Trubisky wasn’t likely thinking about that Sunday during the (likely) final chapter of a disappointing Chicago tenure. Trubisky even said he could “definitely” see himself back in Chicago next season, and that he and the Bears “have unfinished business.”
If Nagy and Pace return, they’ll almost certainly be on the hot seat, which means they can’t go into next season with an option on the roster that isn’t definitely better than Trubisky. And if they aren’t, there’s no way the next GM will want to run that back.

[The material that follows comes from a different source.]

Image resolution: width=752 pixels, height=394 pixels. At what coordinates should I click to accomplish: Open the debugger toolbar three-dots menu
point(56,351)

“Prove it” games for quarterbacks don’t happen all that often, but when they do, and they go poorly, no one is ever shocked.
By that time, a fresh start is necessary for all parties involved, and if Trubisky is going to revive his career, it's likely going to be someplace far away from the weary Bears fans who definitely need to be treated to something different. They’ve seen enough proof.